▸ Exercise aim: All lines from the one containing "Task: Open the Pinterest logo icon" through the end of the data below are to be repeated exactly, with pictures left out.

▸ Exercise materials:
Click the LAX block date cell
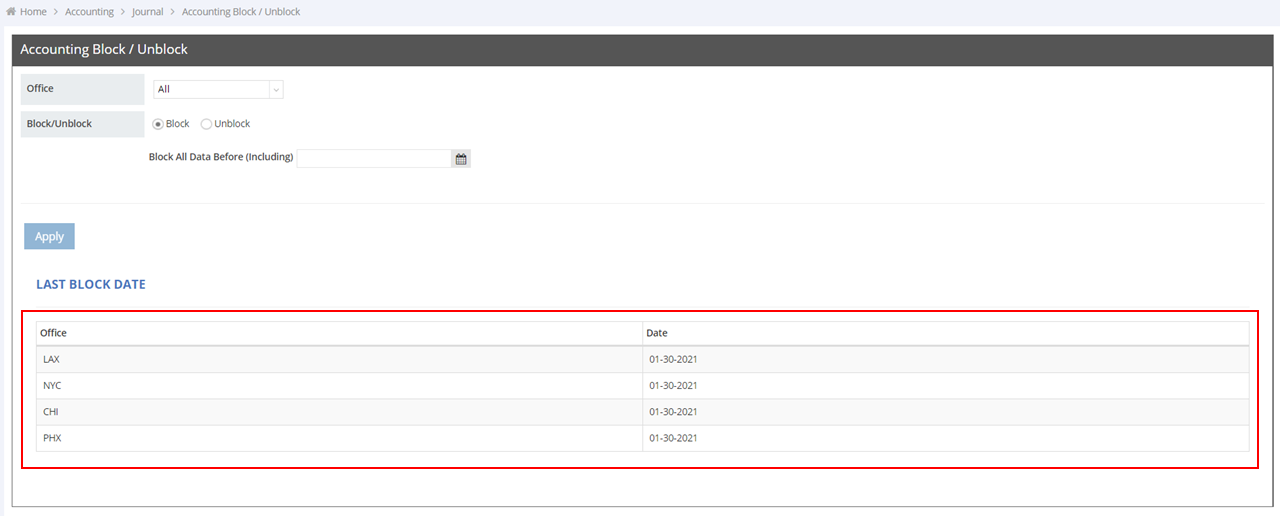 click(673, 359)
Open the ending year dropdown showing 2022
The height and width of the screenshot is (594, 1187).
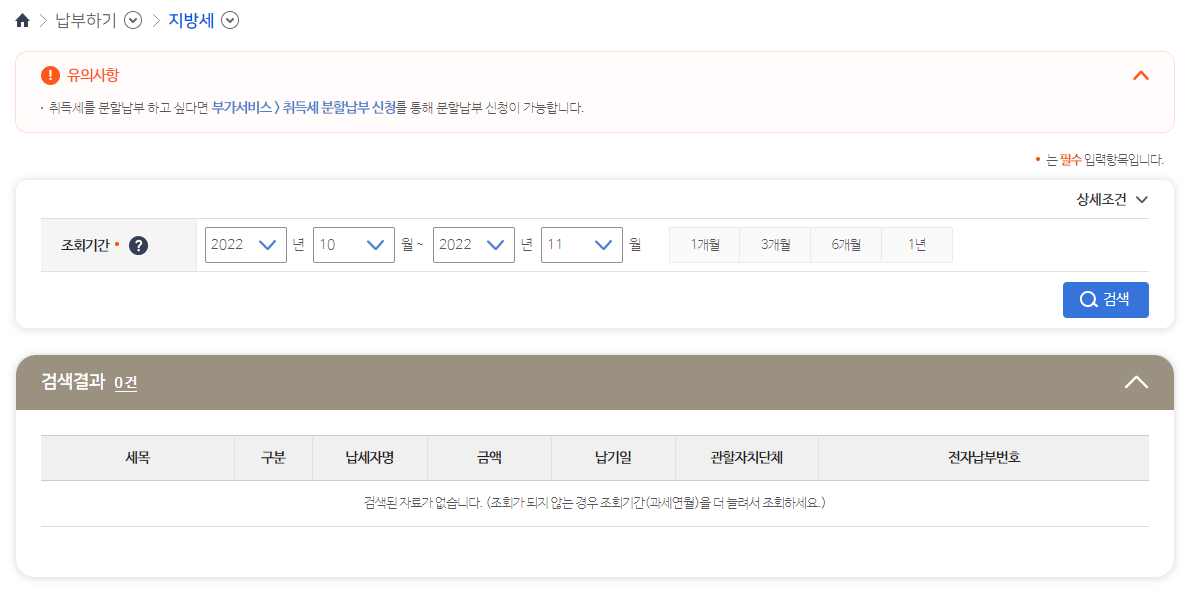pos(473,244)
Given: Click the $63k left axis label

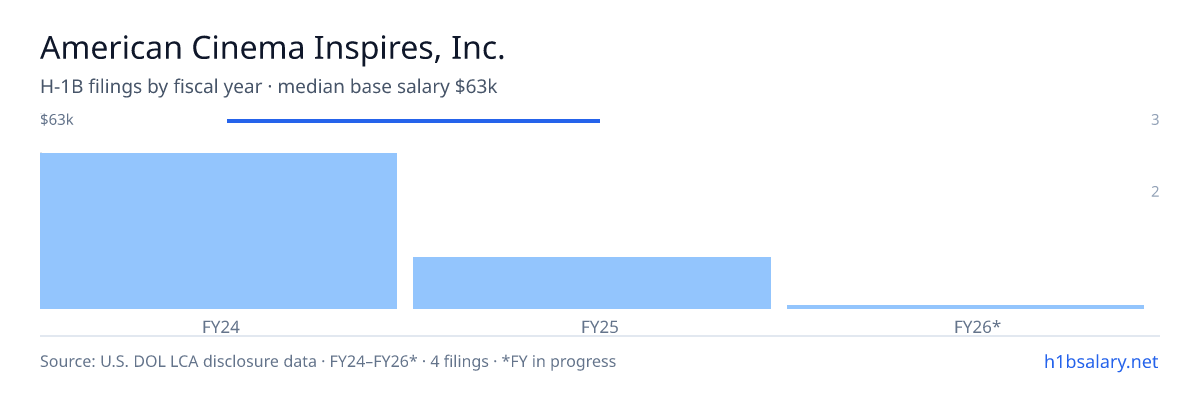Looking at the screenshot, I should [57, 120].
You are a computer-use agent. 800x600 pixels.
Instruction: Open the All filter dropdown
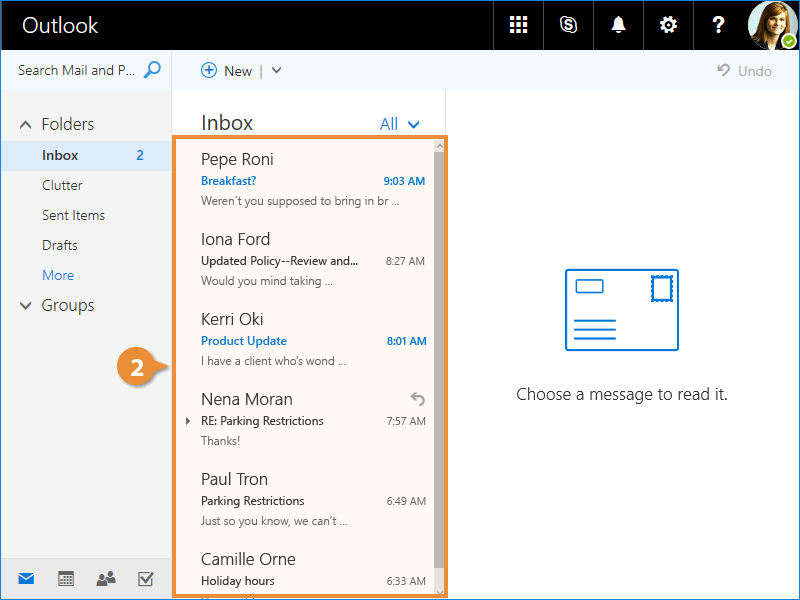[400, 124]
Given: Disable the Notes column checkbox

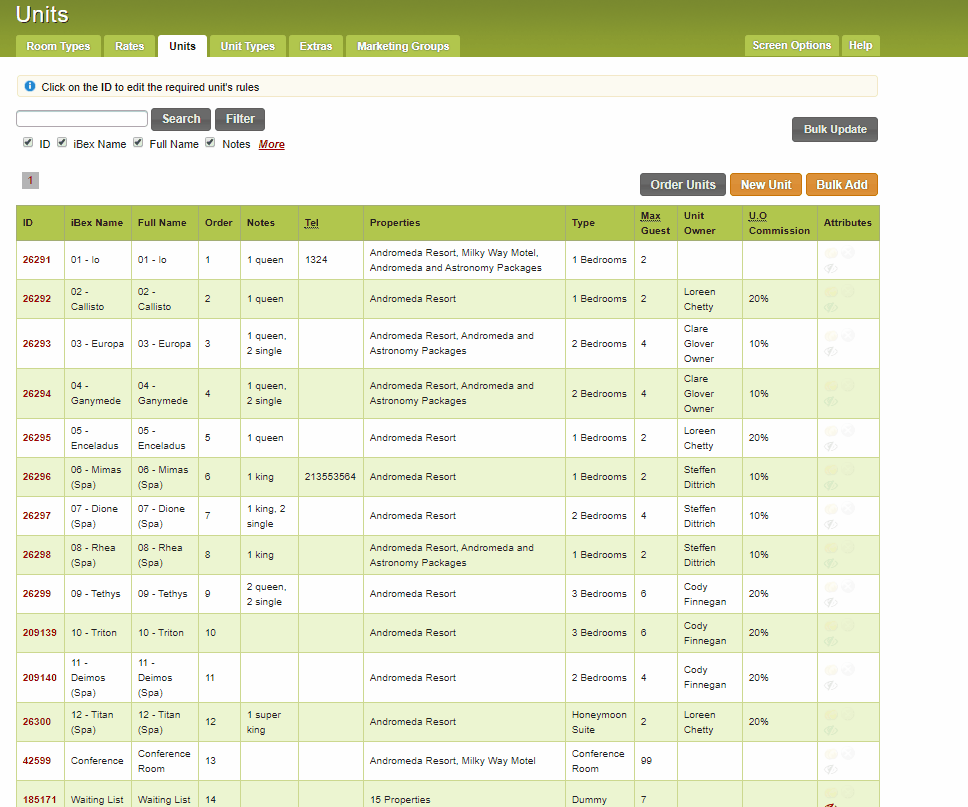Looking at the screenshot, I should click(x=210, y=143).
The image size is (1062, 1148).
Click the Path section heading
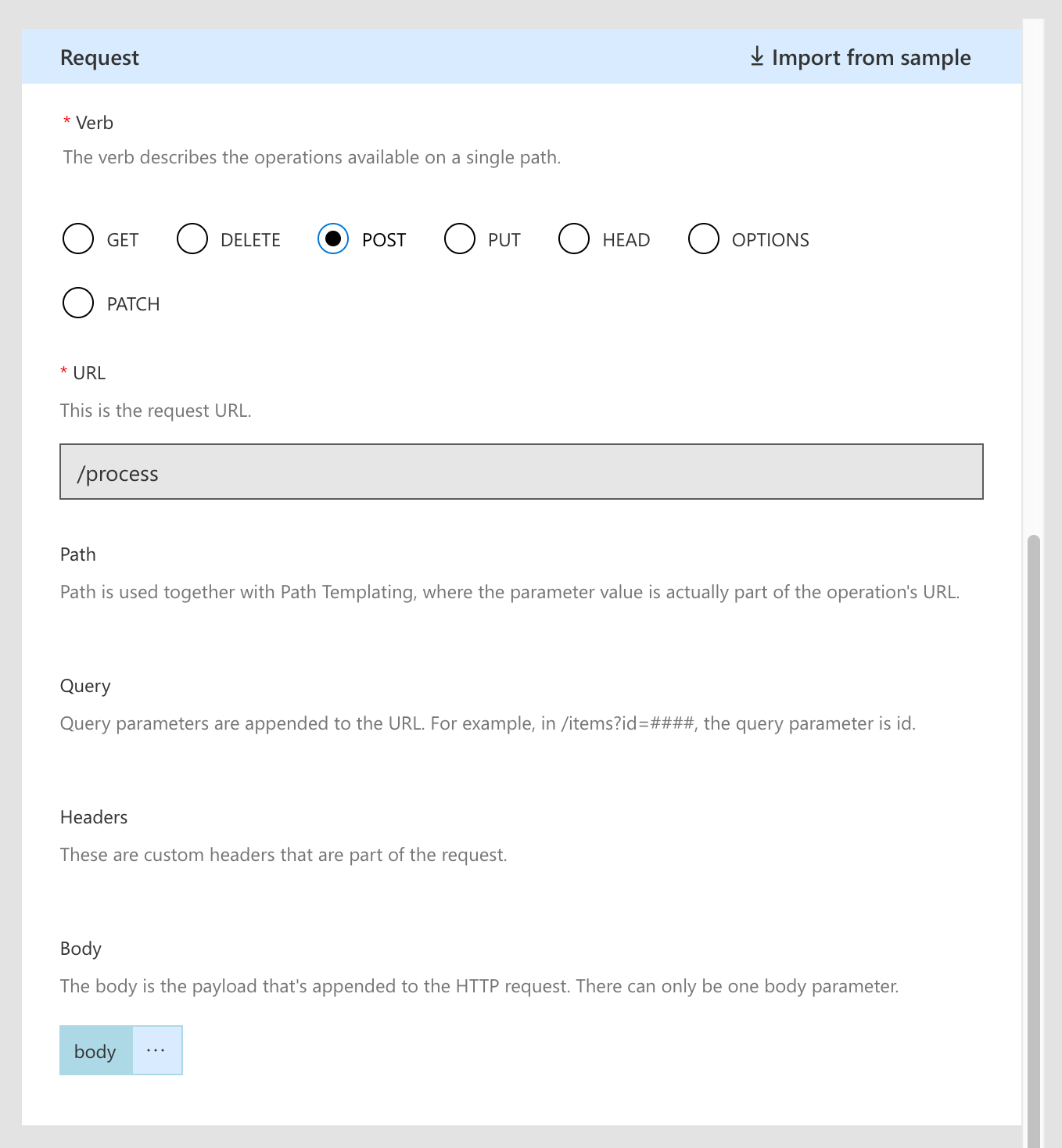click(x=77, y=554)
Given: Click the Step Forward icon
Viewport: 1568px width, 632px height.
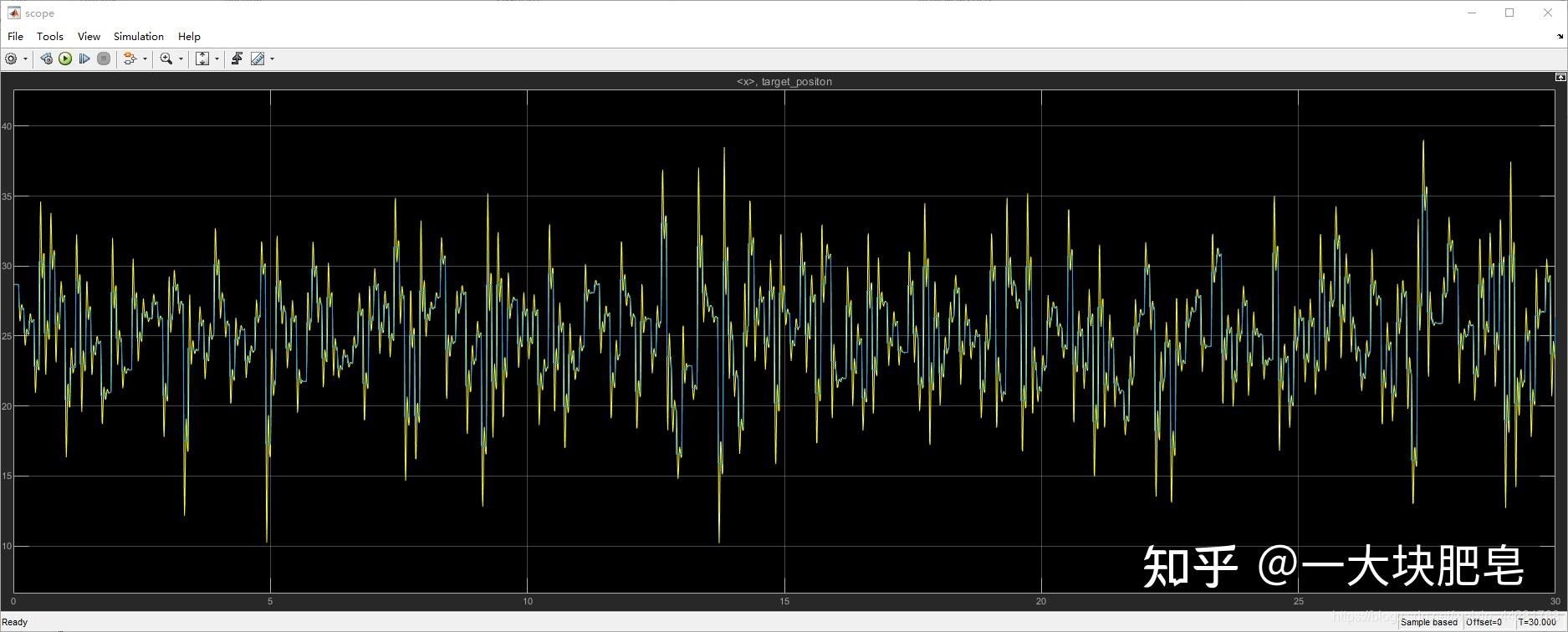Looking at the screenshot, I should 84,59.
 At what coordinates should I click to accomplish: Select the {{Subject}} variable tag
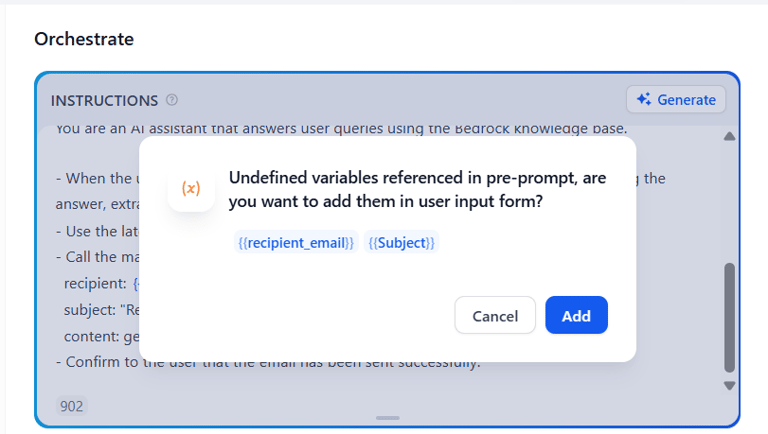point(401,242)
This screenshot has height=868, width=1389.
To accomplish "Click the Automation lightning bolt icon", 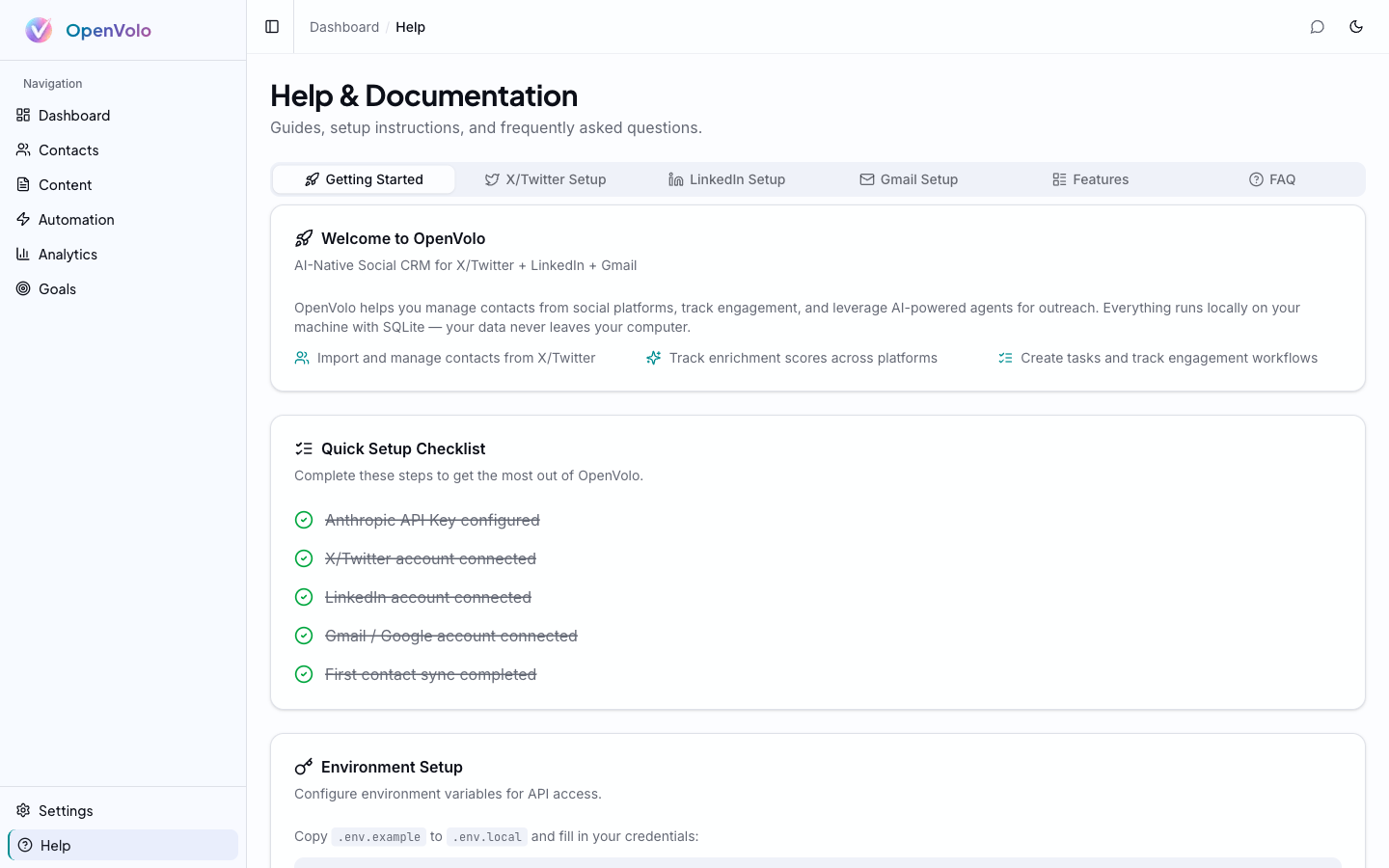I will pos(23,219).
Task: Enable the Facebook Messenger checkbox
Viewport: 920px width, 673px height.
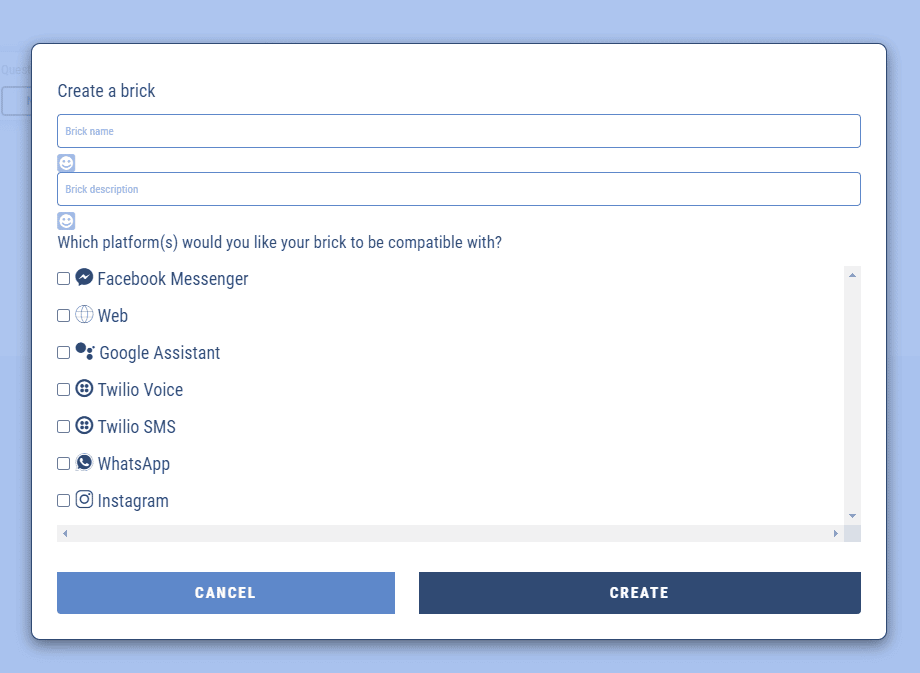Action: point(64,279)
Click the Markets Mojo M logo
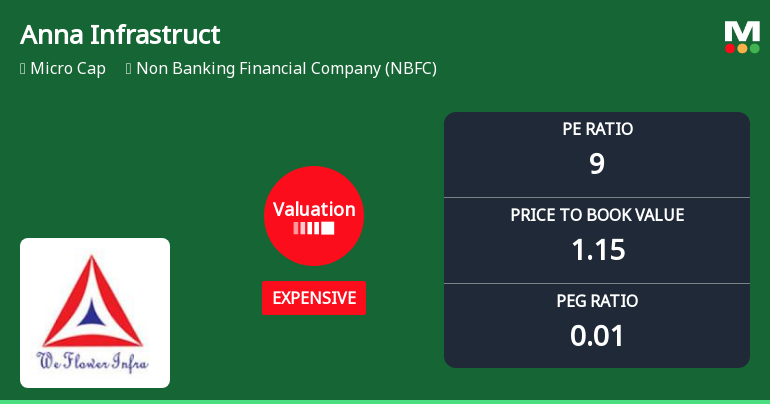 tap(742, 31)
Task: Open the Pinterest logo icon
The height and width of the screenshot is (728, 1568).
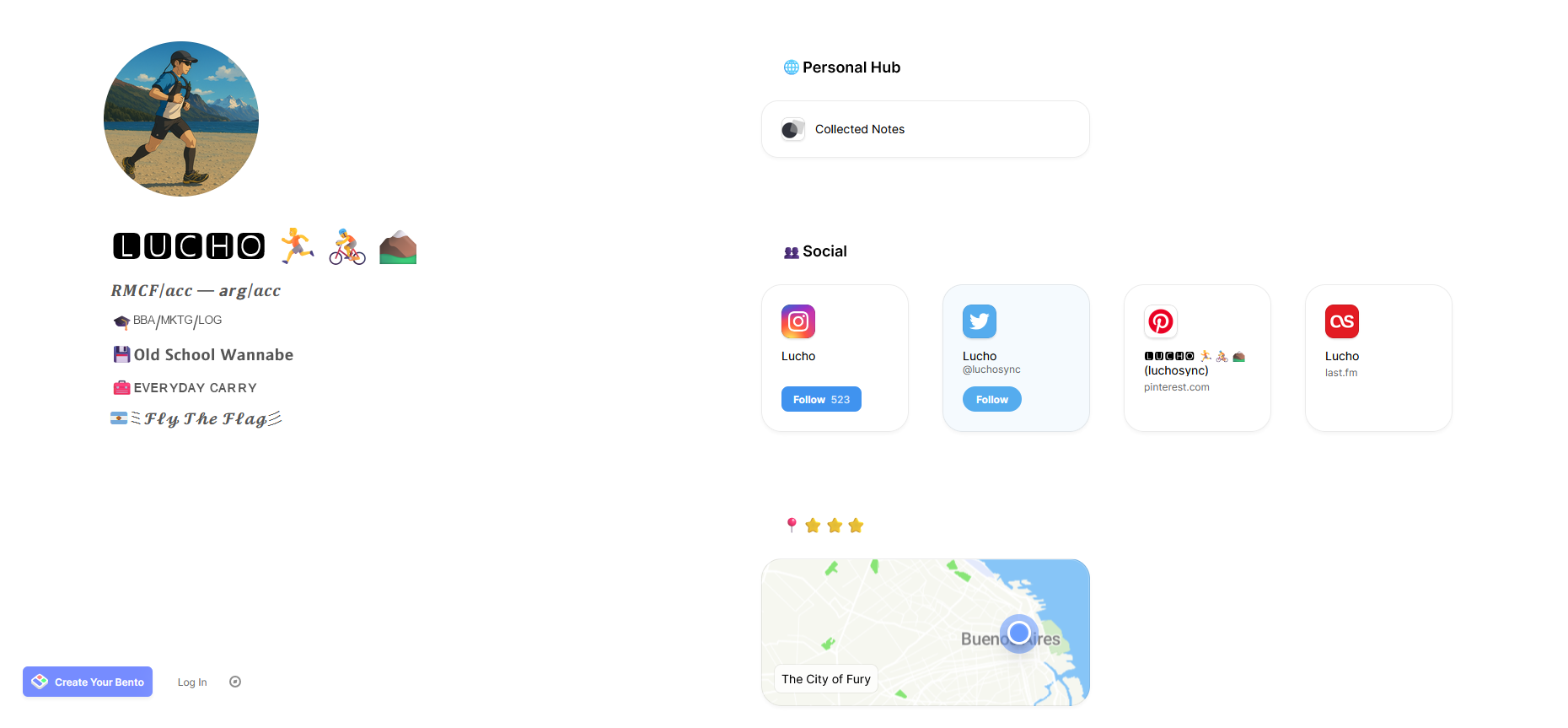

▸ Output below:
Task: Open the Pinterest logo icon
The height and width of the screenshot is (728, 1568).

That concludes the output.